Прежде всего, становится востребованной фрейдовская идея о нарциссической природе человеческого «Я» (желающего безопасности и требующего утешения) и, как следствие, интроецировании агрессии, которая, передвигаясь из «Оно», становится частью внутреннего мира, авторитетом «Сверх-Я» или совестью, осуществляющей по отношению» к «Я» такую же готовность к агрессии, какую «Я» охотно удовлетворило за счет других индивидов. Востребованным нам кажется и то, что «идея человека» в концепции Фрейда проистекает из его общей теории генезиса культуры – теории, использующей три модели в интерпретации культуры: «топологическую» (дифференциация инстанций «Оно» – «Я» – «Сверх-Я»), «генетическую» (роль детства и филогенеза) и «экономическую» (понимание культуры как некоего баланса процессов либидозных «инвестиций» и «контринвестиций), но при этом (не будем забывать!) подчиняющей все генетические и частные толкования «топико-экономической» модели объяснения.

Суть генетического подхода в контексте топико-экономической интерпретации Фрейда заключается в изучении истоков религии, искусства и морали исходя не из объекта , но из экономической функции , которую они играют в структуре антропологической реальности, поддерживая ее в равновесии замещенных удовольствий и компенсаций, в балансе жертв и влечений. Суть культуры, по Фрейду, в конфликте между запретом и влечением, между импульсивными позывами человека и стремлением людей объединяться в группы, в единое социальное тело, основанное на принципе либидинозной зависимости человека от бытия другого.

Решение конфликта Фрейд, так же как и Жирар, видит в способности человека к жертвенному акту, но в отличие от Жирара истолковывает его не как социальную матрицу коммуникативных связей человека. Поскольку источник страдания – в нарциссической природе человека, проявляющей себя как система взаимообмена между «принципом удовольствия» и «принципом реальности», постольку способность к жертве проистекает из устройства самого психического пространства, однако существующего в залоге инвестиции и контринвестиции (то есть в границах исключительно социальных аспектов культуры, например табу как системы наказаний).

Культура в качестве источника социальных запретов, с одной стороны, продуцирует суть самого конфликта, с другой – способствует возможности примирения с жертвами как с чем-то неизбежным и выработке различных форм компенсаций за понесенные нарциссической природой человека ущемления. Однако само вытеснение и уклонение от запретов, так сказать, их переработка, в результате которой происходит наращивание смысловой энергии, возможна только вследствие дифференцированно устроенного психического пространства.
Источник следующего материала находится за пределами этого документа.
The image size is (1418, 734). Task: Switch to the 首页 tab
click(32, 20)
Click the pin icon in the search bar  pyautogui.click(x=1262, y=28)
Как мы видим, топологическое и экономическое объяснения у Фрейда действительно совпадают. Проистекающая отсюда интерпретация состоит в том, что жертва – это одновременно и урон (насилие), но благодаря этому и компенсация, замещение (смысл). Способность человека к жертвенному акту – это способность обменивать смысл «на жизнь», обращать топологическую структуру «Я» в историю «Я», оборачивать зло во благо, совершая символический обмен между принципом удовольствия и принципом реальности, иногда обрекая себя на б о льшее страдание, чтобы в конце концов обрести б о льшее благо. По-видимому, то, что люди называют «судьбой», как раз существует в этом символическом пространстве искусства жизни и искусства умирания (что есть одно и то же), являя собой искусство быть человеческим существом.